What are the chances that the lottery ticket that you’re holding in your hand is a winner? This sort of question is an applied probability problem. With millions of dollars on the line, it would be good to have a solid answer. What are the odds of winning the lottery?
How Does The Lottery Work?
To answer this sort of question we need to know how a lottery works. In lotteries a person plays by buying a ticket with a choice of numbers from a certain range. At a specified time the organization running the lottery randomly generates numbers from this same range. The grand prize, sometimes worth several millions of dollars, is awarded for matching all of the numbers. In some lotteries lesser amounts are paid for matching all but one or two of the numbers.
Those are the generalities, but we need to know the specifics of the game that you purchased a ticket for. These specifics will calculate the exact probability that you have of winning.
A Sample Game
One game, known by various names such as Daily 4 or Pick 4, involves choosing four numbers from 0 to 9. The order of these digits is important, so 1234 is a different choice of digits than 1243 or 1324. The probability of winning this lottery is given by determining the total number of four digit numbers possible. Since each of the numbers are chosen independently and there are ten choices for each, the total number of four digit numbers is 104=10000.

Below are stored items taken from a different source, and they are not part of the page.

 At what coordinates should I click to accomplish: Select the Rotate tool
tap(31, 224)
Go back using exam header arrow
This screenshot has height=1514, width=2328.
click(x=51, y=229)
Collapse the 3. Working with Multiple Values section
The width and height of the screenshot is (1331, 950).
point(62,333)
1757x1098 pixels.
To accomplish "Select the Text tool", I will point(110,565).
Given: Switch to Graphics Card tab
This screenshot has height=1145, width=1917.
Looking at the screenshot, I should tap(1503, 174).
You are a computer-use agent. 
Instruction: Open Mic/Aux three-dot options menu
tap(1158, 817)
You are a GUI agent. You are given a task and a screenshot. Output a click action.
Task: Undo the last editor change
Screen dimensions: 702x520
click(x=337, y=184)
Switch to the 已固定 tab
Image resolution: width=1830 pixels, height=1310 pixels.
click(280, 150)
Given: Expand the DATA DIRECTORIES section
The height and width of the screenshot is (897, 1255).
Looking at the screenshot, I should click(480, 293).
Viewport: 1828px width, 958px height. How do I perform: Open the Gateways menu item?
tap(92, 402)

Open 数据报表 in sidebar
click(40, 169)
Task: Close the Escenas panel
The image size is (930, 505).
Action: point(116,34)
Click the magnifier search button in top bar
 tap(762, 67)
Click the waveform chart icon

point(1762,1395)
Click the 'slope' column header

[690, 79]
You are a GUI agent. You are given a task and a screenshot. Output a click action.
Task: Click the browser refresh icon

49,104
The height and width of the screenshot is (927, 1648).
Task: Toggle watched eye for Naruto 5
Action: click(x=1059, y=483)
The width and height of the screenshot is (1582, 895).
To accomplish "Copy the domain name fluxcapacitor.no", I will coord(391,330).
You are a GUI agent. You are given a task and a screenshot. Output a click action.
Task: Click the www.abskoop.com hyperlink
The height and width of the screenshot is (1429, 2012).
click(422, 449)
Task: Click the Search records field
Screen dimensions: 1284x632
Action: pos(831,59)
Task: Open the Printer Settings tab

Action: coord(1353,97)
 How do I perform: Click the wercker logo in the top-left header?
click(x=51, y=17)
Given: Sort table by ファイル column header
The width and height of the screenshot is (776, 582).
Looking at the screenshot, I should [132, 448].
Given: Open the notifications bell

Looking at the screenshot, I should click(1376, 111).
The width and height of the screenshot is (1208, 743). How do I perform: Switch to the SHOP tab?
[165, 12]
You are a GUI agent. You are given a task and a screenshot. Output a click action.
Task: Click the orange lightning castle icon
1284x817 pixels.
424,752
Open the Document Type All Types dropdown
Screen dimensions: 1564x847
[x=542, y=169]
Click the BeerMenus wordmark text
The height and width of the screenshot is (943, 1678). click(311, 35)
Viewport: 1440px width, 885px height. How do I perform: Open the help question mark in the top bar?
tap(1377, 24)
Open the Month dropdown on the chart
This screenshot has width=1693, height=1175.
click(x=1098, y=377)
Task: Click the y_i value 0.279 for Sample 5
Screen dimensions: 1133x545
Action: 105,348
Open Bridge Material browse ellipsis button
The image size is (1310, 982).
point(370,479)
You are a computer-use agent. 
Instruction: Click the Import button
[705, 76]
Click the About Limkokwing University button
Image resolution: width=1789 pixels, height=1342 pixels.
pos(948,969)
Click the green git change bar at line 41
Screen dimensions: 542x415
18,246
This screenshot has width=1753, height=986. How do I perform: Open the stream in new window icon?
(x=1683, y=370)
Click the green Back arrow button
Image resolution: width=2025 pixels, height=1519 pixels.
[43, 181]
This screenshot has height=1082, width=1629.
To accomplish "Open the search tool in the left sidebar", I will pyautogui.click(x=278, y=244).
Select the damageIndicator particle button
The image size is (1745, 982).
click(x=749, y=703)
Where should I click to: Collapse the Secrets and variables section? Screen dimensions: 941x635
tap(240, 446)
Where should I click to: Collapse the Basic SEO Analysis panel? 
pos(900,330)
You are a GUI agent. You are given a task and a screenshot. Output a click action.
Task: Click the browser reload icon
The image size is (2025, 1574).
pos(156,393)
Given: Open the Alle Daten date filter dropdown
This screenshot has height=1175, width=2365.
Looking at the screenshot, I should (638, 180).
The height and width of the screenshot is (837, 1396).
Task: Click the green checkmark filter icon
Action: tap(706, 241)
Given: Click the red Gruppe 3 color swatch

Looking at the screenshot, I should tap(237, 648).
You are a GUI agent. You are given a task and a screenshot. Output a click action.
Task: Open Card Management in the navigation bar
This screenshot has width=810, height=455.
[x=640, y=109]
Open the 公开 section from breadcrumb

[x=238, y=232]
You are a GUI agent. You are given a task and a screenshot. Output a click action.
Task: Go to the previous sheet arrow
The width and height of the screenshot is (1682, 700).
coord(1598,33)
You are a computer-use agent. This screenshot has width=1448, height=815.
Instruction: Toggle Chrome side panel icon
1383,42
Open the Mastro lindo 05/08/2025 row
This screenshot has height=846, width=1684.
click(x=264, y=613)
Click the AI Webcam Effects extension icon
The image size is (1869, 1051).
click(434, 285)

This means that the probability of winning is 1/10000 = 0.01%. Games of this sort typically do not pay that much, and are not what people associate with winning the lottery. A typical payout for a $1 bet on a lottery such as this is $5,000. While this sounds good - who wouldn‘t want to multiply their money by 5000 - realize that on average you would have to play thousands of times to make winning likely.
Another Lottery Game
Another type of lottery game pays more if you win it, but it is much harder to win. An example is where six numbers are chosen from 1 to 48. Here the order of the numbers is not important, and so we need to calculate a combination. We can choose six number from 48 in a total of C(48, 6). By the combination formula this number is 48!/(6!42!) = 12,271,512. As matching all of these numbers perfectly accounts for one of these combinations, the probability of matching and winning millions is 1/12,271,512.
How Likely Is It?
So those are the numbers, is there any good way to interpret them? Let’s look at the millionaire game, and its probability of winning at 1/12,271,512. Winning this is very unlikely. To be assured of a 50% chance of winning you would need to buy over eight million different tickets. The number 12,271,512 is roughly that of the population of the entire metro area of Los Angeles, California. So the probability of winning the lottery is the same as running into a particular person, chosen in advance, while walking the streets of LA.
Another way of looking at this is to look at other probabilities. Numbers are somewhat hard to come by, but it’s been estimated that 100 people a year in the U.S. are struck by lightning. With the current population at 307 million, the probability that you will be struck by lightning this year is 100/307,000,000 = 1/3,070,000 . So you’re four times more likely to be struck by lightning than to win the lottery.
Sure, some people win millions in the lottery. It’s just very likely that it’s not going to be you.